Emerging evidence from epidemiologic studies and basic science suggests an inverse association between metformin use and cancer risk in diabetic patients. However, the association with lung cancer is not consistent. We summarized the evidence currently available (2009-2013) and explored sources of heterogeneity. Metformin therapy was associated with significantly lower risks of cancers of the lung (4 studies; pooled relative risk = 0.71, 95% confidence interval (CI): 0.55, 0.95; P = 0.02) and respiratory system (6 studies; pooled relative risk = 0.85, 95% CI: 0.75, 0.96; P = 0.01). There was evidence of moderate heterogeneity (I(2) > 50%).
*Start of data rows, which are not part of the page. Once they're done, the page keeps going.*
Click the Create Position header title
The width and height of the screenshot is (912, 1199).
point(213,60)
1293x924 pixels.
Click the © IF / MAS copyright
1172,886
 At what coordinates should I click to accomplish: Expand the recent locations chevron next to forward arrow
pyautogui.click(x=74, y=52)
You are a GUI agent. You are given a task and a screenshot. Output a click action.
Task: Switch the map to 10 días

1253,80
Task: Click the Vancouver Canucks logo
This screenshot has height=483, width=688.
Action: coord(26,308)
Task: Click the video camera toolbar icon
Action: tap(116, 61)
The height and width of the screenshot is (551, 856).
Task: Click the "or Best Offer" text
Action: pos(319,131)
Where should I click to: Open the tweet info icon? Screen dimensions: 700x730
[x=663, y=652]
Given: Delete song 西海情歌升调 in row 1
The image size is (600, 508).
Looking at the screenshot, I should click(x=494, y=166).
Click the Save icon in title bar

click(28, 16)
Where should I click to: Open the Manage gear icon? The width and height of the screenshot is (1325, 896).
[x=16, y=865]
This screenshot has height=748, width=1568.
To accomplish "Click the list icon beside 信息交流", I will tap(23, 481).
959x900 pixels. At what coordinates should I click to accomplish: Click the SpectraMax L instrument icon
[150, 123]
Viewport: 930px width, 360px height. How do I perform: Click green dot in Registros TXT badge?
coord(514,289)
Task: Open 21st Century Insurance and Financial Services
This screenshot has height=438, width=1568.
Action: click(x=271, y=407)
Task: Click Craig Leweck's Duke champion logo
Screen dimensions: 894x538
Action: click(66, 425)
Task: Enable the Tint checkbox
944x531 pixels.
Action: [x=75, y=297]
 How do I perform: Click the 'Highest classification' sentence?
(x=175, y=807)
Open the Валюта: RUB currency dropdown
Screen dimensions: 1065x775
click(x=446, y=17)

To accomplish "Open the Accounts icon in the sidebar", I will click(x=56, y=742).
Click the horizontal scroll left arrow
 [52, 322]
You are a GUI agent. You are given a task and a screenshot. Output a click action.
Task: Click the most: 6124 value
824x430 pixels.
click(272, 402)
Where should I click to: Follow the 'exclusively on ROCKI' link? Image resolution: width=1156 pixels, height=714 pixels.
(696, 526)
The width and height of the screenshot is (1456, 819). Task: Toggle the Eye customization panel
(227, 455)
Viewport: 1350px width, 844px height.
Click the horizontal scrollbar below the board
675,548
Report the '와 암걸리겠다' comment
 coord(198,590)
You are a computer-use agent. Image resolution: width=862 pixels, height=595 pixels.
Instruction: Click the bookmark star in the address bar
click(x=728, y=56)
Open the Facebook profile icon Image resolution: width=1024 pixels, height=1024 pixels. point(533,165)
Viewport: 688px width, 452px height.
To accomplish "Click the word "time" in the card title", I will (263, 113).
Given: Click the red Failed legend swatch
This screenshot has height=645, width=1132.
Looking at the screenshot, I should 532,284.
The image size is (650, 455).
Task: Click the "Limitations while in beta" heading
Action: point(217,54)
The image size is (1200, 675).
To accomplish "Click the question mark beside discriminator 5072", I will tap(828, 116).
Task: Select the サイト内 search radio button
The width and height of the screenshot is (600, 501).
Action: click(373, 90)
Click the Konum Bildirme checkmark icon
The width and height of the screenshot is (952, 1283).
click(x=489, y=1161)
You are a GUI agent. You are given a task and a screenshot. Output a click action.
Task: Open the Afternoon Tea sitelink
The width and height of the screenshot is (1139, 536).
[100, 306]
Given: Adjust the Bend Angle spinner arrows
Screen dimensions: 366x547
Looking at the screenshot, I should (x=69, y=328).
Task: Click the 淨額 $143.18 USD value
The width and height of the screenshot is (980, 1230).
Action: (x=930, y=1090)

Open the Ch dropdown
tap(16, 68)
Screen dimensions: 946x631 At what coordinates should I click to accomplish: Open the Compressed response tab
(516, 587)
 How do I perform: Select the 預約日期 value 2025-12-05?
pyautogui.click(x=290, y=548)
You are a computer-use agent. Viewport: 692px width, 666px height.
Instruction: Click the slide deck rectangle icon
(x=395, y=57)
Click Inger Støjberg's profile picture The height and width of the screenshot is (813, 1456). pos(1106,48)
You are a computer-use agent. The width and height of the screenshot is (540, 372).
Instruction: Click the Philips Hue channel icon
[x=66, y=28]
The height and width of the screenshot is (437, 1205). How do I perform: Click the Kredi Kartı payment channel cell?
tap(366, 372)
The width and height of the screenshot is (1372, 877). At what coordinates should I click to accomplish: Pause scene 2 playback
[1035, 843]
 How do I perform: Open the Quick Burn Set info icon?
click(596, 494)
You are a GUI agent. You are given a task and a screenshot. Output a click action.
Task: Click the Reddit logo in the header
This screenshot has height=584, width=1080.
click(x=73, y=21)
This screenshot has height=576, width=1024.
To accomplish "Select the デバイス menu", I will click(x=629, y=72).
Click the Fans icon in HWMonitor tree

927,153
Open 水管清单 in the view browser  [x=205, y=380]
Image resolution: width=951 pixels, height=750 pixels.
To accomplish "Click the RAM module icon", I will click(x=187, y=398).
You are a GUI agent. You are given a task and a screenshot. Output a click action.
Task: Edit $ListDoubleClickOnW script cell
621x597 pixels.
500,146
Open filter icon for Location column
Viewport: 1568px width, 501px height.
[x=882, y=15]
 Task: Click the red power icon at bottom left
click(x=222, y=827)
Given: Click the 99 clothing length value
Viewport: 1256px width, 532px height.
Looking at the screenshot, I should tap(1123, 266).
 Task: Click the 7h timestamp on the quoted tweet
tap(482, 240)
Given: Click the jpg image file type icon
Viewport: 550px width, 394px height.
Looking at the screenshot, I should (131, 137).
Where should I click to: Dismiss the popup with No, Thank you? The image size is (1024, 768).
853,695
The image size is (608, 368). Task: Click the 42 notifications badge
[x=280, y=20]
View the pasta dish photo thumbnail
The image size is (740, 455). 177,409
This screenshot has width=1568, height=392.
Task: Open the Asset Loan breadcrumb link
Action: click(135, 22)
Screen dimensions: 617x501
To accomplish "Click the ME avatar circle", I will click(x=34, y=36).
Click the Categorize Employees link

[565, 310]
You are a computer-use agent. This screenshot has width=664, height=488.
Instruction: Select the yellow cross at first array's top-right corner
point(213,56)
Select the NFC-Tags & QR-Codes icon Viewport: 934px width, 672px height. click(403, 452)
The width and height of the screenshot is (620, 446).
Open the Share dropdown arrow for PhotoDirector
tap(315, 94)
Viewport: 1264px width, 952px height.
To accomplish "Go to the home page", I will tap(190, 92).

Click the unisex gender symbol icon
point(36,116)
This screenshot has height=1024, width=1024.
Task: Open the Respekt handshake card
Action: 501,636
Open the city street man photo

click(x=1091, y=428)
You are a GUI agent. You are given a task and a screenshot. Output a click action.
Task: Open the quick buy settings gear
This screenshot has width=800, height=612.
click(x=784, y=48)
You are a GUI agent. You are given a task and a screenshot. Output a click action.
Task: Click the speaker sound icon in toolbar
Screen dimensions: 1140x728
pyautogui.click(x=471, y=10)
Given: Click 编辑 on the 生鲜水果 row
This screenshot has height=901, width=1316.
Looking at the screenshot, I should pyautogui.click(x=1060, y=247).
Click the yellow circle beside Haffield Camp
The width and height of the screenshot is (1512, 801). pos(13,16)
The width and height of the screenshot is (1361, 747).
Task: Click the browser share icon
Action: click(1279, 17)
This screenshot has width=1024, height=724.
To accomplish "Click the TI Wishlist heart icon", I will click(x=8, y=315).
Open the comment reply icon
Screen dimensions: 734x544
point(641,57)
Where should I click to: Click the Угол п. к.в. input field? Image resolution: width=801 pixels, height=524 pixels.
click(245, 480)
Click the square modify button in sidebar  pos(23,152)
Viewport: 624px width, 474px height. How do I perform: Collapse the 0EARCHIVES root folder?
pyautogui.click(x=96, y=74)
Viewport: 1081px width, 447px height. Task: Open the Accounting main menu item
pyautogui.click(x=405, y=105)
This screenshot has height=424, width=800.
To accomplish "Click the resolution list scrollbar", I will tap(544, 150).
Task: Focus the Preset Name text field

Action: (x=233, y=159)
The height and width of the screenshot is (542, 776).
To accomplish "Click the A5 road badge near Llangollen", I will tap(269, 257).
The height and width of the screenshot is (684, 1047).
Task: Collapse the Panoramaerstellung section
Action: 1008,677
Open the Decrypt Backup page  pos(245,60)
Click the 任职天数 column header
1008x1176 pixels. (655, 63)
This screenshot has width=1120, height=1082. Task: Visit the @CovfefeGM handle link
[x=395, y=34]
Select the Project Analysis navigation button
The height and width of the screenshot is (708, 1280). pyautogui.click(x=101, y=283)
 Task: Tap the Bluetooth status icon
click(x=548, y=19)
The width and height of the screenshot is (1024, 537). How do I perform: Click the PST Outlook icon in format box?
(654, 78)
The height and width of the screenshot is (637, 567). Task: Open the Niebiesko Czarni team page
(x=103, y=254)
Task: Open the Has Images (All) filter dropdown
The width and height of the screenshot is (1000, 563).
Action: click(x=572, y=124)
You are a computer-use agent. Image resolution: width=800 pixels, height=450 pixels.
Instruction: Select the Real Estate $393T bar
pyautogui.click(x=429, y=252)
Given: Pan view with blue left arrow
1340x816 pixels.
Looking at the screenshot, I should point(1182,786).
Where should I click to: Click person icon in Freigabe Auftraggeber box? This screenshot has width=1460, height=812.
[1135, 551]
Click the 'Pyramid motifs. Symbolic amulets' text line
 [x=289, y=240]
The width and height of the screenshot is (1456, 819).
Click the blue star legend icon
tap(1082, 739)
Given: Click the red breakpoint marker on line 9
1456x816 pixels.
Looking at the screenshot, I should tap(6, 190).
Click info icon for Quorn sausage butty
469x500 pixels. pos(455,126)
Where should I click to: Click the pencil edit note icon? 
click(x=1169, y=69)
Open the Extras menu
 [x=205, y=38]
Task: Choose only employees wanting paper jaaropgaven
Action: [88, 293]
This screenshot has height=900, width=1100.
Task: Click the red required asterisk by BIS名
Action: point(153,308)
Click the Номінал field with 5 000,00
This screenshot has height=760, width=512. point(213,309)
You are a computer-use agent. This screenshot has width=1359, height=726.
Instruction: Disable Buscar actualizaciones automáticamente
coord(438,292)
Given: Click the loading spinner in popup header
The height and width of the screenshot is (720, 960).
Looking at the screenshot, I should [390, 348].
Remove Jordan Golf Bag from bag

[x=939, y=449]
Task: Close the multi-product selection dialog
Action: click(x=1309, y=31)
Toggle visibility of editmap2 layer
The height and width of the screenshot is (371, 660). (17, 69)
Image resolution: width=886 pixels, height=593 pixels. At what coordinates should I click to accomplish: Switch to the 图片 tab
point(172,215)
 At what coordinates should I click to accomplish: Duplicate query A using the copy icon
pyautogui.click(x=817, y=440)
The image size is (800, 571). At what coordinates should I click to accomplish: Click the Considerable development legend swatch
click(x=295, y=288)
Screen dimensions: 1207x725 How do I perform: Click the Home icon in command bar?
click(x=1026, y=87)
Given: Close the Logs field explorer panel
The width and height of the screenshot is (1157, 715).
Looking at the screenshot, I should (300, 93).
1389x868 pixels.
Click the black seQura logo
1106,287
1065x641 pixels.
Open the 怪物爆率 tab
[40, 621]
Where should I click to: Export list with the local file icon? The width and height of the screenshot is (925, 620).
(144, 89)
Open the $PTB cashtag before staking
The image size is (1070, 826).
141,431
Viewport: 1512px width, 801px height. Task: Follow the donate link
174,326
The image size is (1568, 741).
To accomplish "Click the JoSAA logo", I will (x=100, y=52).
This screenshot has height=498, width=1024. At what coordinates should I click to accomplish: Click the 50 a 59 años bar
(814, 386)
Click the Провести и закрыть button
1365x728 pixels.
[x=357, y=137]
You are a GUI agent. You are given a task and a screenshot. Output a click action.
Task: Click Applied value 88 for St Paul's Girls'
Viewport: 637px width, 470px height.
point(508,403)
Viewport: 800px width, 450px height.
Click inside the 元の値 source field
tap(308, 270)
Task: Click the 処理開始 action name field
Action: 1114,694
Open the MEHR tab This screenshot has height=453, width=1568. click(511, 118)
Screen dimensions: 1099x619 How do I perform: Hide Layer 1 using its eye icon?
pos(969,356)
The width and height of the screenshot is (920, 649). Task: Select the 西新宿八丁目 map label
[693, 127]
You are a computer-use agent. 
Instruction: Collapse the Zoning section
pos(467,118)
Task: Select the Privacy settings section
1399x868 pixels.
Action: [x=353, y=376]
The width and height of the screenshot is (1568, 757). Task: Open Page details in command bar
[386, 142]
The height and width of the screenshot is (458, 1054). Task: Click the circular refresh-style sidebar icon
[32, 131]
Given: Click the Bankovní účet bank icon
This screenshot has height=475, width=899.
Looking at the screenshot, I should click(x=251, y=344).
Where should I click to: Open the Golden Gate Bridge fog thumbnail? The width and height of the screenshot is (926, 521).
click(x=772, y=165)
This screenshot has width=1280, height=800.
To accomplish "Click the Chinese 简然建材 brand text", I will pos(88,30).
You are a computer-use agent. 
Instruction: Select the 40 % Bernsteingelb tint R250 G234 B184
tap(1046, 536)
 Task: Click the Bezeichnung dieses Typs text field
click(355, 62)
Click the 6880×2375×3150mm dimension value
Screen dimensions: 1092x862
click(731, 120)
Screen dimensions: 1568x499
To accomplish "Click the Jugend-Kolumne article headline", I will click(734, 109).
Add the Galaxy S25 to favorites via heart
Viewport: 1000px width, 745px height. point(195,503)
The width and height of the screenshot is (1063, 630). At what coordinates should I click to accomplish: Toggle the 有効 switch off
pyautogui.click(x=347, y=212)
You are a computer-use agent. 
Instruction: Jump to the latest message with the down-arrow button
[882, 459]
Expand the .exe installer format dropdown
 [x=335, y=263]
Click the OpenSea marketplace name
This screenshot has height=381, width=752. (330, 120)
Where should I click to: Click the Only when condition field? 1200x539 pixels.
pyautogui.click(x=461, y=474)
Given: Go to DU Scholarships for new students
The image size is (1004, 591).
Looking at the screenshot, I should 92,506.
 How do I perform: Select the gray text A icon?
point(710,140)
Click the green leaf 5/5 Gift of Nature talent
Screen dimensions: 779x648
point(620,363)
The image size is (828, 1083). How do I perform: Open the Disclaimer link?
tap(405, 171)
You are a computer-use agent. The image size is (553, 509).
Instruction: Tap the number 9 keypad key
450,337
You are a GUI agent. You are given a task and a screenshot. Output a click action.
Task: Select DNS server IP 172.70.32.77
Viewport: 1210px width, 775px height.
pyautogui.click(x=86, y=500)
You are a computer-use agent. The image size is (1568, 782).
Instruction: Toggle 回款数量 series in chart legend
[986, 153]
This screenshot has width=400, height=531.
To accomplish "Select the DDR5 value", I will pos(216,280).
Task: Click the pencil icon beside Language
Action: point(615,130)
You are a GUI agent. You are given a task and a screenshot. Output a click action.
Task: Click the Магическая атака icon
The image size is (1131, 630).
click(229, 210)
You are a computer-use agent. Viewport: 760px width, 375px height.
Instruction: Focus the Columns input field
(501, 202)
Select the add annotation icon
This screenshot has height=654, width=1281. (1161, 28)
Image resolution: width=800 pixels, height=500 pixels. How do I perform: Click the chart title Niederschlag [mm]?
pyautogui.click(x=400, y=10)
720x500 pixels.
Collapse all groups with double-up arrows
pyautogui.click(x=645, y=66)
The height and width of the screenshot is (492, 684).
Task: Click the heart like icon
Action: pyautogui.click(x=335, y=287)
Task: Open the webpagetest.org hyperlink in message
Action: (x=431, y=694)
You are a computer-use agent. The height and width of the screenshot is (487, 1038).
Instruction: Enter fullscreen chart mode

The major sources of heterogeneity were smoking adjustment status and cancer site. The relative risk from studies that adjusted for smoking was 1.16-fold (95% CI: 1.00, 1.35) closer to the null than that from studies not adjusting for smoking. The relative risk of respiratory cancer was 1.23-fold (95% CI: 1.02, 1.49) closer to the null than that for lung cancer. In conclusion, metformin use appears to be associated with lower risks of lung and respiratory cancer in diabetic patients. However, caution regarding overestimation is needed, since adjustment for smoking attenuates the association.